Its name refers to the fact that its performance requires a typewriter, while using three basic typewriter sounds: the sound of typing, the "ring" of the carriage return indicating an approaching end-of-line (a standard desk bell is used for it), and the sound of the typewriter's carriage returning. In some cases the sound of the typewriter's carriage returning is made by a musical gourd, flute, string or other instrument.

The typewriter was modified so that only two keys work to prevent the keys from jamming. According to the composer himself, as well as other musicians, the typewriter part is difficult because of how fast the typing speed is: even professional stenographers cannot do it, and only professional drummers have the necessary wrist flexibility.

It has been called one of "the wittiest and most clever pieces in the orchestral repertoire". Author Steve Metcalf has written that "Despite the almost total disappearance of typewriters in everyday life, the statistics show that 'The Typewriter' is still a favorite Anderson item."

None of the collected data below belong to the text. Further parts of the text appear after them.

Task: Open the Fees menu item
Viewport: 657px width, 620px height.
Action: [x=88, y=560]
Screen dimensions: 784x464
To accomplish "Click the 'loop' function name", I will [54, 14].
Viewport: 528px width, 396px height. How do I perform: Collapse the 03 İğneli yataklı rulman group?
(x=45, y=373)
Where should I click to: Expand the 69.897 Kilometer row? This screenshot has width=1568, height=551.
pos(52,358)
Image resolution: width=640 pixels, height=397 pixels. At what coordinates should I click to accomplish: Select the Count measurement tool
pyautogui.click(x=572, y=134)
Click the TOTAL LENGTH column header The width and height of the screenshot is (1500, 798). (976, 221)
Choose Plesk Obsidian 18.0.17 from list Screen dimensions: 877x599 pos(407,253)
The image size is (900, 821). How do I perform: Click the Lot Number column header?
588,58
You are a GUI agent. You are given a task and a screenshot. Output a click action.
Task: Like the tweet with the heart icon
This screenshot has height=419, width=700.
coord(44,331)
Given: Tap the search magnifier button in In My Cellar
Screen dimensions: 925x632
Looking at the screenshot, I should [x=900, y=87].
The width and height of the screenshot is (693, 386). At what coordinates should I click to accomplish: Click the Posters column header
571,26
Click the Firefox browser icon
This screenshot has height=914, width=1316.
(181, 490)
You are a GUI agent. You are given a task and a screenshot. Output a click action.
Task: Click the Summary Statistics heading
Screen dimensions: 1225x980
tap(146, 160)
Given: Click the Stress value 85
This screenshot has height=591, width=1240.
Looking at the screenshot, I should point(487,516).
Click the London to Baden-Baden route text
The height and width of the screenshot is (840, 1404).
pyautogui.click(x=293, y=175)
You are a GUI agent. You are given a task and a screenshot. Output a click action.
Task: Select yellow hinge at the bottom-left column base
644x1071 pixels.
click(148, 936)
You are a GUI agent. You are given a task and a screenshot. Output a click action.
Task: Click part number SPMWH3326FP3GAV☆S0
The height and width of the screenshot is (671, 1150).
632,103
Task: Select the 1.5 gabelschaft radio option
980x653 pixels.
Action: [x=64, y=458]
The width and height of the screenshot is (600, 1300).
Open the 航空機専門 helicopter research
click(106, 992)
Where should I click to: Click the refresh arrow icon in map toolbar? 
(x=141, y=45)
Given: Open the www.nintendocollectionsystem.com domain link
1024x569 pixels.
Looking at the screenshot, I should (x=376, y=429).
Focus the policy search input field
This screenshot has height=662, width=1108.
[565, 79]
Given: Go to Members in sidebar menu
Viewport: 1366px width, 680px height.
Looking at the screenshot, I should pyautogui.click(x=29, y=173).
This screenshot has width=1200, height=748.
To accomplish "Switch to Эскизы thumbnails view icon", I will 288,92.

The typewriter is considered a percussion instrument, and the typewriter part is usually performed by a percussionist or drummer, or rarely by the conductor.

==In popular culture==
The piece was featured in the Jerry Lewis film Who's Minding the Store (1963) and in the musical montage that opens Lewis' 1980 film Hardly Working, although his first recorded performance was on a January 1954 episode of The Colgate Comedy Hour. The Radio 4 satirical programme The News Quiz adopted it as its theme tune (though in an arrangement not featuring a typewriter). It also plays during Max's first typewriter scene in the Adam Elliot film Mary and Max. It can also be heard in a scene in the film Christmas with the Kranks.

The piece was featured in the Warner Bros. cartoon show Animaniacs, in the segment "Temporary Insanity" in the sixth episode of season one originally airing on September 20, 1993. Yakko Warner, in the role of an office temp, mimes using an invisible typewriter to type up a drafted letter while an abbreviated version of The Typewriter plays; at the end of the song, he pulls the typed letter from thin air.

During Scott Mills' tenure hosting the Radio 2 Breakfast Show, the piece has been used as the background music during the "Good Morning Minute" segment, where Mills reads out what people are doing around the UK based on texts he received, for exactly one minute.

Comedian Bill Bailey performed the piece with the BBC Symphony Orchestra during the last night of the 2025 BBC Proms.